Robert Larson, a mission-driven public broadcaster who helped pioneer techniques for creating television programs and outreach for underserved communities, died Sept. 13 in Kissimmee, Fla., at the age of 83.
Larson, an ordained Presbyterian minister who attended Pittsburgh Theological Seminary in the 1950s with children’s TV icon Fred Rogers, began his pubcasting career in 1964 at WITF in Harrisburg, Pa. He joined the station at its founding as a producer and writer, and rose to become president in 1970. Larson led WITF for nearly two decades, spearheading local and national program initiatives focused on public welfare. He received Emmy nominations for two programs: All About Welfare in 1972, and Closing the Gap in 1975.
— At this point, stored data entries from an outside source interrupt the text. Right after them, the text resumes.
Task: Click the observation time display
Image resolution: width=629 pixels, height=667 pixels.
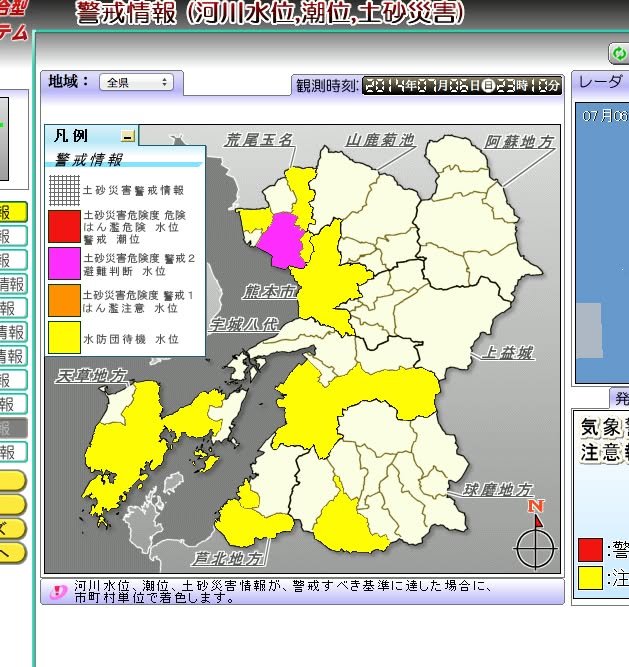Action: point(462,86)
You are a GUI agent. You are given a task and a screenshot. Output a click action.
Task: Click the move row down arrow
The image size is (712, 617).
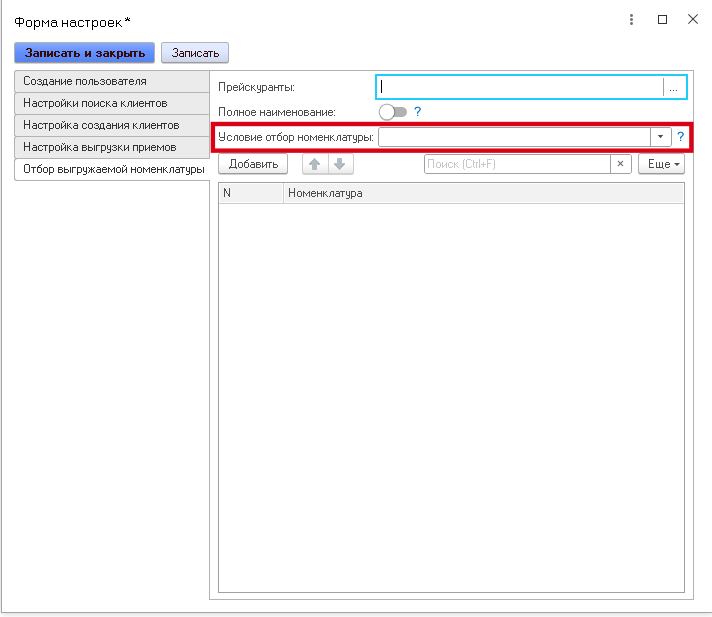pyautogui.click(x=339, y=164)
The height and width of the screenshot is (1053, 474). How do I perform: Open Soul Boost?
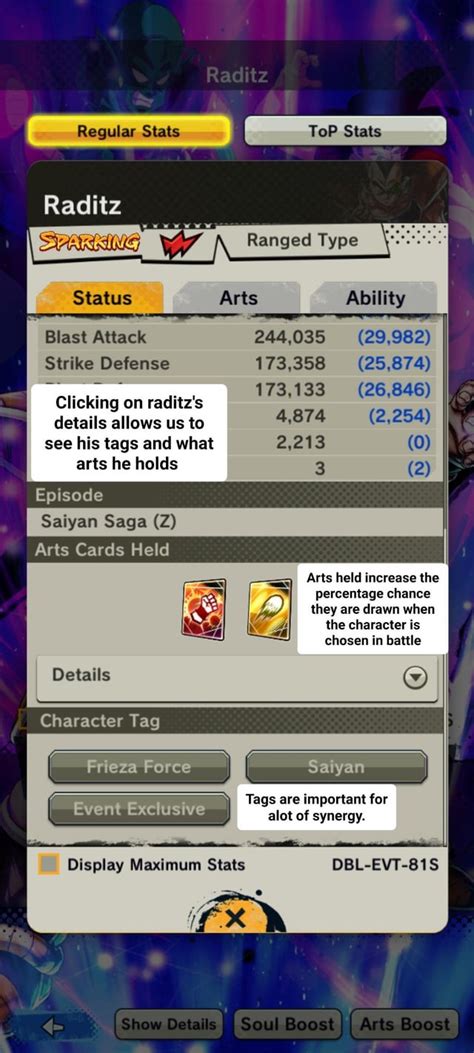point(287,1025)
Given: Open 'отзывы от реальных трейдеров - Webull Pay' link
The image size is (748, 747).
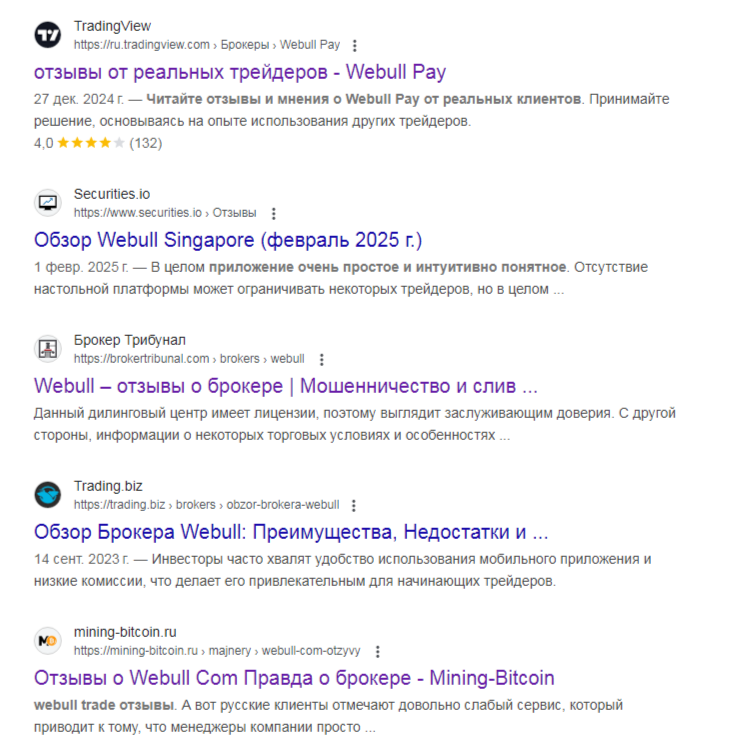Looking at the screenshot, I should (x=240, y=72).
But the Detroit native left his biggest mark on pubcasting after he returned to his hometown in 1983 to become g.m. of WTVS-TV, a position he held until his retirement in 1995. In Detroit, Larson created a unique community service model for public TV by creating programs for local urban communities, such as the City Youth Outreach Project.
Larson brought millions of dollars in grant money to the station for his urban outreach efforts, and also started a national movement, as around a dozen other stations joined his Nitty Gritty City Group with the intent of addressing the needs and interests of local urban communities. With other public TV partners, Larson and the Nitty Gritty City Group won CPB backing in the mid-1990s for the National Campaign to Reduce Youth Violence. The initiative combined high-profile PBS programs with station-based activities and a Help-a-thon volunteer recruitment drive that Larson organized.
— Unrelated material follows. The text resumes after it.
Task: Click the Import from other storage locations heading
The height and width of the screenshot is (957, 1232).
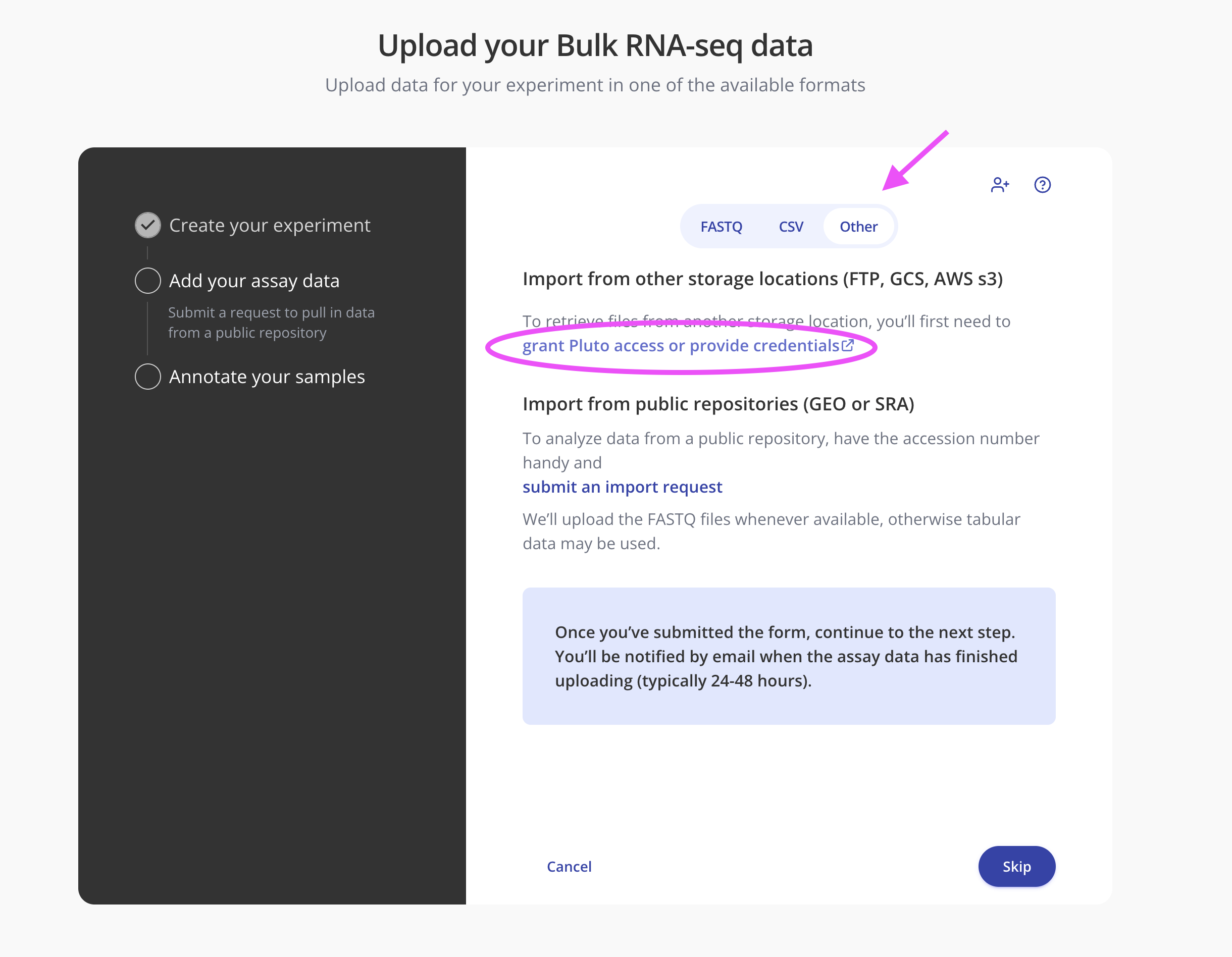Action: 762,279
“His theological background informed everything he did,” said Dan Alpert, senior v.p. of Detroit Public TV, as WTVS is now branded. Larson saw his station as an “urban mission,” he said, and his staff as “urban missionaries.” “One of the things he said was, ‘We’re not just going to drop in on a problem and leave it.’”
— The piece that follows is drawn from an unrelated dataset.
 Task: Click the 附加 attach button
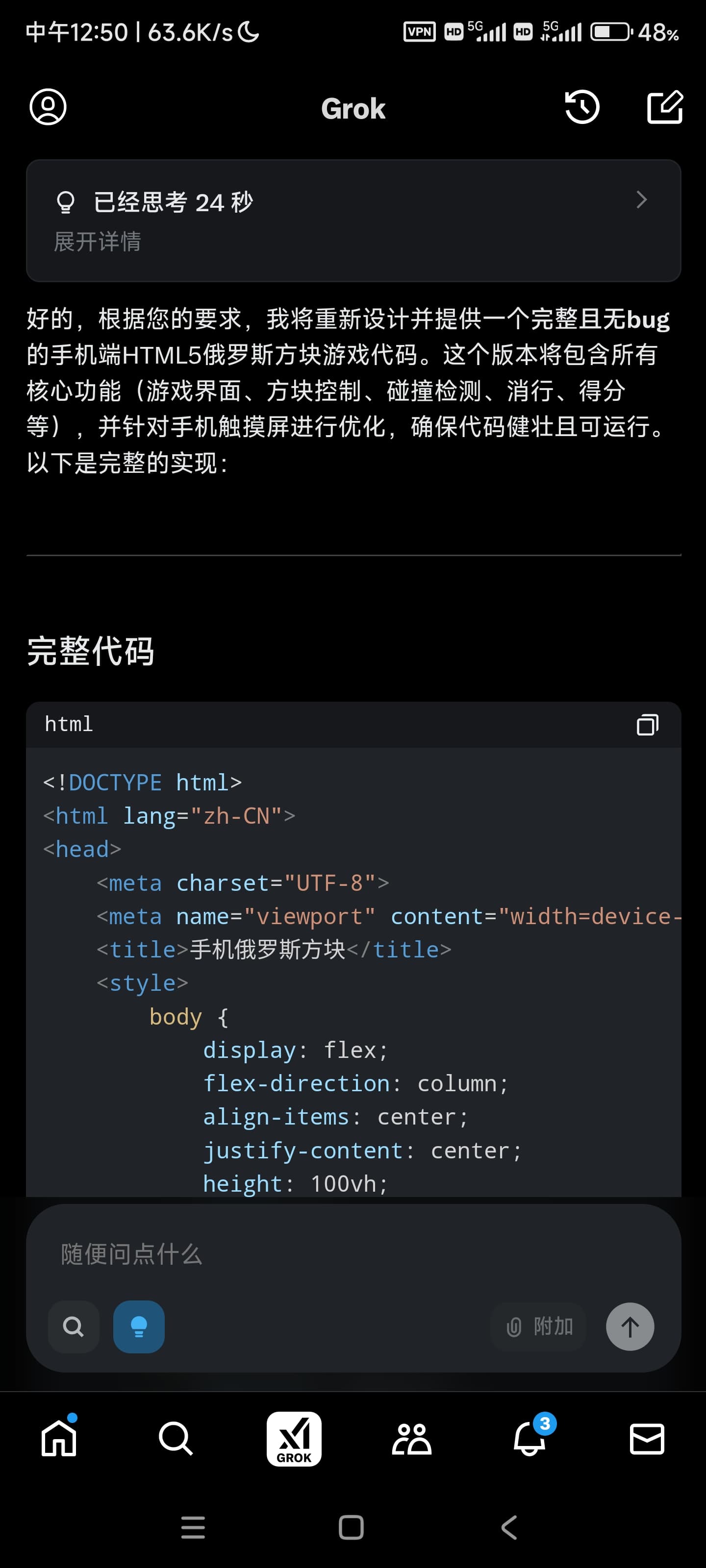538,1326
Larson would joke that he decided to switch from ministry to public TV after he dreamed of God speaking to him through a burning television antenna, his son Robb told Current. In the telling, “God spoke to him and said, ‘You can reach more people through television,’” Robb said.
Larson expressed his theologically driven commitment to local service in his own words for Current in 1993. In an open letter to then-President Bill Clinton, he wrote: “Placing the power of telecommunications at the disposal of those who work for the welfare of our city is an imperative. If there is a text for this view of public television as a catalytic agent of change, it is to be found in the prophet Jeremiah’s words: ‘Seek the welfare of the city where I have sent you into exile and pray to the Lord on its behalf. For in its welfare you will find your welfare.’”
Larson stepped aside as president of DPTV in 1995 to form his own independent production company, yet he remained involved as president emeritus at the station. He published some books and produced a TV program before disbanding his production company in the mid-2000s because his wife, Shirley Burch Larson, was ill with cancer. He also returned to ministry, preaching every Sunday at a Filipino church in Detroit where he and his wife were two of the only non-Filipino members.
DPTV later shifted away from its mission-focused orientation to earn revenues from pledge program production. At the time, Steve Antoniotti, Larson’s successor as president, told the Detroit News, “It’s impossible for a television station to solve major social issues in a community.”
But Alpert and current DPTV President Rich Homberg said the station remains strongly committed to serving the city of Detroit, a resolve cemented by Larson’s efforts.
Larson is survived by his sons Robb and Peer, and four grandchildren: Adam, Jacob, Clarisse and Lillian. A memorial service will be held Sept. 21 at Osceola Memory Gardens in Kissimmee. The family requests that donations be made to the American Cancer Society.